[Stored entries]
• • • •

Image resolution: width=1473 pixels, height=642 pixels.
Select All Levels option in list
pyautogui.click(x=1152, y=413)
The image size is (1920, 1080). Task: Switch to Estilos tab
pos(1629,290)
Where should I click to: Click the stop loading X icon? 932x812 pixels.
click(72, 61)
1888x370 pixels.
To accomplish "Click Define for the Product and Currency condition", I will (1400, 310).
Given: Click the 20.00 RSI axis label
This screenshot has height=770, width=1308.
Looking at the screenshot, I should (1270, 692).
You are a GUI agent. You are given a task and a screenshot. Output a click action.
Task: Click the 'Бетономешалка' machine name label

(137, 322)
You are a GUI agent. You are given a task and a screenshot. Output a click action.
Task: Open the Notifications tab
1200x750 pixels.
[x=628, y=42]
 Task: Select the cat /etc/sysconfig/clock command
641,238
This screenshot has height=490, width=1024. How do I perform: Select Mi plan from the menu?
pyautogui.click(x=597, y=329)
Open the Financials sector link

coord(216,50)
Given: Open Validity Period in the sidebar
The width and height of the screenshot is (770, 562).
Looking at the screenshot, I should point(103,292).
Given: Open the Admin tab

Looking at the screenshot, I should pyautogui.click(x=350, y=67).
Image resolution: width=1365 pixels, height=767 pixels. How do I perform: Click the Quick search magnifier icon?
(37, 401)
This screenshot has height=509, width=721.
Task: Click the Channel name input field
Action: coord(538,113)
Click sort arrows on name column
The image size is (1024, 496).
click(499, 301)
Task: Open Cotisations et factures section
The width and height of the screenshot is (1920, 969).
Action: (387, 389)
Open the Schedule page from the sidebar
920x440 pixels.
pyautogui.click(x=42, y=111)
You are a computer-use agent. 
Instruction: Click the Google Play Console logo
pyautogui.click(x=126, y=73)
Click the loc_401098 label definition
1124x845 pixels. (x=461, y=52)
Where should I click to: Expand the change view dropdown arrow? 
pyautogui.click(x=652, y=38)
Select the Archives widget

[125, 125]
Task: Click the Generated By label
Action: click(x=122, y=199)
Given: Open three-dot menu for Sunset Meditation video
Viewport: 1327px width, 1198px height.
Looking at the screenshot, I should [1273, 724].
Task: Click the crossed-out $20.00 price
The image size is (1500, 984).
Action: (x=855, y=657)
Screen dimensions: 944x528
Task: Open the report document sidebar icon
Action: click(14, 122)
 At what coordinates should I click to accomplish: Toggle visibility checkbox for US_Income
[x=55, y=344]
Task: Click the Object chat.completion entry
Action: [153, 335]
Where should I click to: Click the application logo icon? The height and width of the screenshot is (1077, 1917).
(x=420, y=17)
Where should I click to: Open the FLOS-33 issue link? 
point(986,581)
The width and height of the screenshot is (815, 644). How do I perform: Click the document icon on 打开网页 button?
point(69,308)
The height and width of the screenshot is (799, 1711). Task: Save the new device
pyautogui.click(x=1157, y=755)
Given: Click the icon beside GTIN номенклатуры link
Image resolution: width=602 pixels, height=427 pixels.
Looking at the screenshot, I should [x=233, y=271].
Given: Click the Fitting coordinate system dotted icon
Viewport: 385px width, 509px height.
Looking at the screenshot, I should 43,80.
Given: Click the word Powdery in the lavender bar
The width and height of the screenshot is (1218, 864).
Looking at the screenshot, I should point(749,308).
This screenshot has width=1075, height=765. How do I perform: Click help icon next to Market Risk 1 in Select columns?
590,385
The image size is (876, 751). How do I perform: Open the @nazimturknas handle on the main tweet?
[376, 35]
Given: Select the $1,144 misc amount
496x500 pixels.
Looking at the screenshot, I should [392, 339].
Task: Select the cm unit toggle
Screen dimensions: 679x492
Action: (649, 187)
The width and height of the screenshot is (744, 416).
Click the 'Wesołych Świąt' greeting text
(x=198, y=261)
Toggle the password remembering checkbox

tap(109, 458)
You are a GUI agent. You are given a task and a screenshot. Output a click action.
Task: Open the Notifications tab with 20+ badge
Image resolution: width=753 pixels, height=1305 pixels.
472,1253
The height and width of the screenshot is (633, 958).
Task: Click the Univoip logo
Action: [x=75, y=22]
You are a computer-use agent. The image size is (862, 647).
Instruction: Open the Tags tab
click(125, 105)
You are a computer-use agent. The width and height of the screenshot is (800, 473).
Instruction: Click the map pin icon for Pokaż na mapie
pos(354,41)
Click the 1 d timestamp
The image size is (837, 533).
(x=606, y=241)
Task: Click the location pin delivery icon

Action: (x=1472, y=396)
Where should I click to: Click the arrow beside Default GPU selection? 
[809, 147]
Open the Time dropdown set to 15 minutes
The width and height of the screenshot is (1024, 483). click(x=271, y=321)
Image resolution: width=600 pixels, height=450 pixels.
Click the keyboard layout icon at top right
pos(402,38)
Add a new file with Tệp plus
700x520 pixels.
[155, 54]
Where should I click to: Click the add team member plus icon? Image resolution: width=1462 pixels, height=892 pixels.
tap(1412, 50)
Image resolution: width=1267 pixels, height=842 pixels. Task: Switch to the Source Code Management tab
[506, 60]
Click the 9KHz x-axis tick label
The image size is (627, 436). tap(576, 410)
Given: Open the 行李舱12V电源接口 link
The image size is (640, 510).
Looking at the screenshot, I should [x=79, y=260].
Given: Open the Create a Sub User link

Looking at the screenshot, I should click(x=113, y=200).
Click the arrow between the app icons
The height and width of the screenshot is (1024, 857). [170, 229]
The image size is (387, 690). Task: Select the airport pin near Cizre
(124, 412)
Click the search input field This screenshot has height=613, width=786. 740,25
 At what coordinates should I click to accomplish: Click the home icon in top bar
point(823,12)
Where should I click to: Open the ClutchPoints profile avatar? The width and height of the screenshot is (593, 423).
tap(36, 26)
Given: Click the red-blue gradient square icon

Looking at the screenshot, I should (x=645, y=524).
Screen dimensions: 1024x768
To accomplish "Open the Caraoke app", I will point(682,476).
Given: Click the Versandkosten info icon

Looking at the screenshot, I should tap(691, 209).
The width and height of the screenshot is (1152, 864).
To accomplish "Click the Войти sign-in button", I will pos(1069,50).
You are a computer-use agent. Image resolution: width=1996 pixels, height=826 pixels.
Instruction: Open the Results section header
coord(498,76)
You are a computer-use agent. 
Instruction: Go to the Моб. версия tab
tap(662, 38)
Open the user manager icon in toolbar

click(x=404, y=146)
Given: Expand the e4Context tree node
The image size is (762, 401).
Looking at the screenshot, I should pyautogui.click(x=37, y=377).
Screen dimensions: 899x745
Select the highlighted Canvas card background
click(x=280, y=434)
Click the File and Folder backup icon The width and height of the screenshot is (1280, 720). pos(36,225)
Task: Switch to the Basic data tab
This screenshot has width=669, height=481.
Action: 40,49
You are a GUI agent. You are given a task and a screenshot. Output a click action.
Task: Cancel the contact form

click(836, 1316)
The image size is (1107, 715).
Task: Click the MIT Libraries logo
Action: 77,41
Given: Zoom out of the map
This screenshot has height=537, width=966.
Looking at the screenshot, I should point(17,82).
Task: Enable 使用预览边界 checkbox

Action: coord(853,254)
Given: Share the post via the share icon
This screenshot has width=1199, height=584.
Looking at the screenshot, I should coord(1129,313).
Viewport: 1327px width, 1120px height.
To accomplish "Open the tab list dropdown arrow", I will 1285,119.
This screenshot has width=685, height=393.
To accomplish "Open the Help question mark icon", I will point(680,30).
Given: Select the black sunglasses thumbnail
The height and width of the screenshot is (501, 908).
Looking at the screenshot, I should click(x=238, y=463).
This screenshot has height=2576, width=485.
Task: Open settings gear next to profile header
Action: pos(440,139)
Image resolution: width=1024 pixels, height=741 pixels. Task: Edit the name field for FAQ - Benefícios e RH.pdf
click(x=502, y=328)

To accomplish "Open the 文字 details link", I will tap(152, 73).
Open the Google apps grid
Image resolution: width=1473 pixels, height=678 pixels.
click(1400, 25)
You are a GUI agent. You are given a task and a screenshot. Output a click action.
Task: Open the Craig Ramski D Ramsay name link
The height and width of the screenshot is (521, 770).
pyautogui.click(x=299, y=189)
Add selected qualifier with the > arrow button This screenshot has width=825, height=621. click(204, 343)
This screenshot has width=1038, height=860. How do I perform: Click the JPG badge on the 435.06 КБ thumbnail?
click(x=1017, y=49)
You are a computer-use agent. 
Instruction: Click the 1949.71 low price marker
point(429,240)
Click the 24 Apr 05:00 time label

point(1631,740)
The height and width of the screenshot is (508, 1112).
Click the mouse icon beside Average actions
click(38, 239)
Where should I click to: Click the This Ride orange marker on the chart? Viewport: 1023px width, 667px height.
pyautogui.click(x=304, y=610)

• • • •

__Exercise requirements__: Copy nothing except the lines from the one holding "Click the mouse icon beside Average actions" through the last line of the data above, and return them exactly.

__Answer to the exercise__:
Click the mouse icon beside Average actions
click(38, 239)
Where should I click to: Click the This Ride orange marker on the chart? Viewport: 1023px width, 667px height.
pyautogui.click(x=304, y=610)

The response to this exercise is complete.